The Ottoman army under Selim I departed from Aleppo on 15 September 1516 and marched toward Damascus. On 19 September, they received the surrender of Hama, and on 21 September, Homs. The Mamluk beys, having convened in Damascus to choose a new Sultan after the death of Qansuh al-Ghawri at Marj Dabiq, dispersed without decision on 22 September and left for Cairo.
The Ottoman army continued its advance and reached Mastaba, on the outskirts of Damascus, by late September. The Mamluk emir of Damascus, Nasireddin, surrendered under the persuasion of Hayır Bey, who had defected to the Ottomans. On 3 October 1516, the Ottoman army entered the city center. At Kasr al-Ablak, commanders of various Mamluk fortresses in Syria, Arab emirs, and Druze leaders from Lebanon pledged allegiance to Selim. Selim appointed Iskenderpashazade Mustafa Bey to Tripoli (Lebanon), Evrenosoğlu to Jerusalem, and Mustansiroğlu to Safed as sanjak-beys. Ibn al-Hanash was appointed leader of the Druze. İsabeyzade Mehmed Bey was dispatched with 2,000 cavalry toward Gaza Strip.
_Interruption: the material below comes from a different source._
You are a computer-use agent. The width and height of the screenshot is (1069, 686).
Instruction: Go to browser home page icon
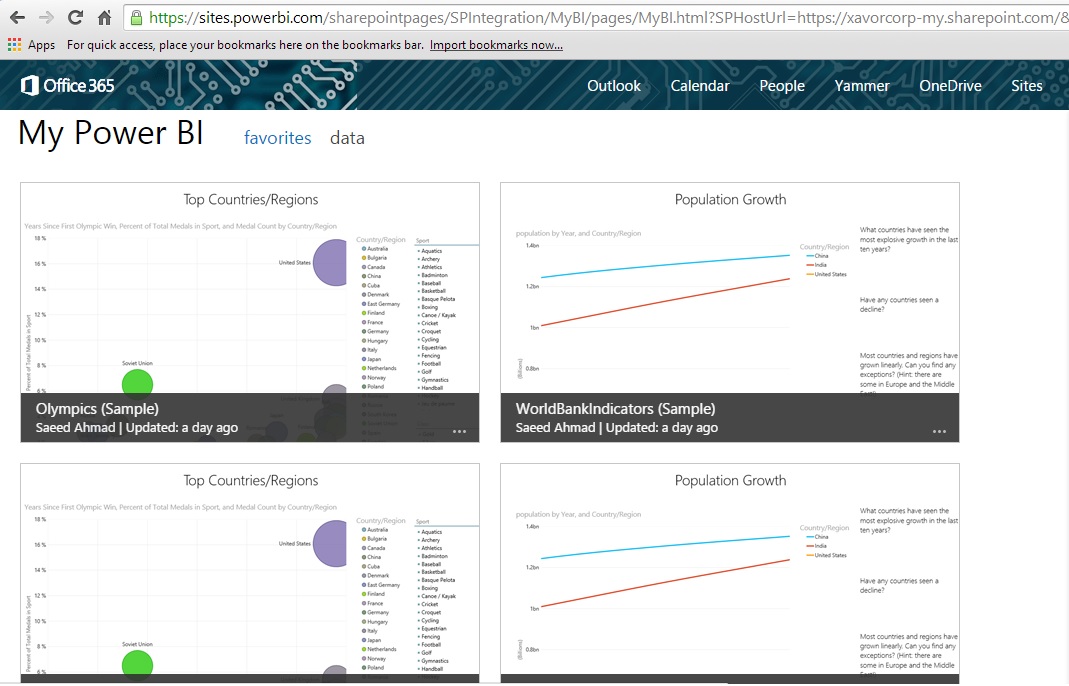(104, 18)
Selim remained in Damascus for two and a half months during the winter of 1516–1517. During his stay, he established Ottoman administration and restored damaged sites, including the tomb of Ibn Arabi.
== Diplomatic efforts ==
Upon learning that Tuman Bay II had ascended to the Mamluk throne, Selim I sent envoys from Damascus with a nâme-i hümâyûn (imperial letter), offering to recognize him as Sultan if he agreed to have the khutbah read in Selim's name and coinage minted under Selim's authority. Selim advised against further bloodshed among Muslims and cited the fate of Qansuh al-Ghawri as a warning. However, when the Ottoman envoys were killed upon their arrival in Cairo, further war became inevitable. On 15 December 1516, Selim resumed his campaign and marched toward Cairo.